A look at the BRIGHTE study data which evidenced the recently FDA-approved add-on agent.
Last week, the US Food and Drug Administration (FDA) approved fostemsavir (Rukobia) for the add-on treatment of adults with HIV who cannot be successfully treated with other therapies due to resistance, intolerance, or safety considerations.
The novel ViiV Healthcare drug was backed by findings from the nearly 400-patient BRIGHTE study, which showed twice-daily fostemsavir plus failing antiretroviral therapy (ART) resulted in significant HIV RNA decrease and suppression among patients who have long sought true control of their HIV.
By 96 weeks of care, 3 in every 5 patients achieved RNA suppression—no small feat for a population of patients who had exhausted treatment options.
What do the study’s findings mean for the market of HIV care, and what does a new oral, daily tablet for the population mean for patient optimism?

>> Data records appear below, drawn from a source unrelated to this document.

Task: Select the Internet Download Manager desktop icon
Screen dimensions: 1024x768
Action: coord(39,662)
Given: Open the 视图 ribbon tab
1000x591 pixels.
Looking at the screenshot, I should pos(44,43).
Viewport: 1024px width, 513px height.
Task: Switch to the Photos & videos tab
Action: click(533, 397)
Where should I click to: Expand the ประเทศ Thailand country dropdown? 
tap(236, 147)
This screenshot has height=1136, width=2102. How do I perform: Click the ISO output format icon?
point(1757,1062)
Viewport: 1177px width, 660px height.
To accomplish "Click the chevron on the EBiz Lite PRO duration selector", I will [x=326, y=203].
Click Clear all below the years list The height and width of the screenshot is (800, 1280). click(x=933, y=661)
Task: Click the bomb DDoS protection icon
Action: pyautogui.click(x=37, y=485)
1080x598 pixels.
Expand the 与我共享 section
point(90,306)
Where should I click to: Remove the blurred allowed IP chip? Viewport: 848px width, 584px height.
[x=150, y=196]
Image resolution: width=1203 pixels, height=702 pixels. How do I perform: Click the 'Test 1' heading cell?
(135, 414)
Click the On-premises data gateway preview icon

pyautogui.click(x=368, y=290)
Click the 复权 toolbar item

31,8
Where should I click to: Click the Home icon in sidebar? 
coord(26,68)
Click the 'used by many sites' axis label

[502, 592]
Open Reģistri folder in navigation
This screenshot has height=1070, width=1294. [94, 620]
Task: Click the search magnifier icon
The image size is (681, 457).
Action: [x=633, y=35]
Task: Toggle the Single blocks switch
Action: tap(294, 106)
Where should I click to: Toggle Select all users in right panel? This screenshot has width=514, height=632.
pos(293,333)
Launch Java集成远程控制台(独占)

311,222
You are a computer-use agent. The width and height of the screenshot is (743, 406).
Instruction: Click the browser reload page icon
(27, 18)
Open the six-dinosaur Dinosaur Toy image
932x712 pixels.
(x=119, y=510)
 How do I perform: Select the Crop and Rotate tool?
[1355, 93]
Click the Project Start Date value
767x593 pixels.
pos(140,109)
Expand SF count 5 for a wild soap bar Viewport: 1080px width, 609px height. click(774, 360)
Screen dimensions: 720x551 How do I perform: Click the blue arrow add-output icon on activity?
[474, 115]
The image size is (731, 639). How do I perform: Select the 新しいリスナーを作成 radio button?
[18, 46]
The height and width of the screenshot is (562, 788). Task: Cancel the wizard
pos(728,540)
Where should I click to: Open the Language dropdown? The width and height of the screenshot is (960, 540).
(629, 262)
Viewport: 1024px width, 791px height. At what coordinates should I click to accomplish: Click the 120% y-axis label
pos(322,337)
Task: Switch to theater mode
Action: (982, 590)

In an interview with Contagion® during the International AIDS Society (IAS) AIDS 2020 Virtual Sessions, Cathy Creticos, MD, Director of Infectious Disease at Howard Brown Health, discussed the usability of fostemsavir in a highly-treated HIV patient group.
“Probably, the most remarkable thing about it is that it’s a whole new class of drugs,” Creticos explained. “It’s the first in class of this new viral attachment inhibitor.”
Creticos also shared perspective on why a simple, efficacious, twice-daily oral agent is hugely beneficial addition to an HIV regimen for a patient population that is already burdened by a wide array of daily therapies and disappointment.
“Many patients hear so much in the press about single-tablet regimens, how easy it is to treat HIV, how it’s no longer a death sentence—all wonderful things, and all true,” she said. “But for this population, they feel to some extent they don’t fit into that—they’re beginning to lose hope.”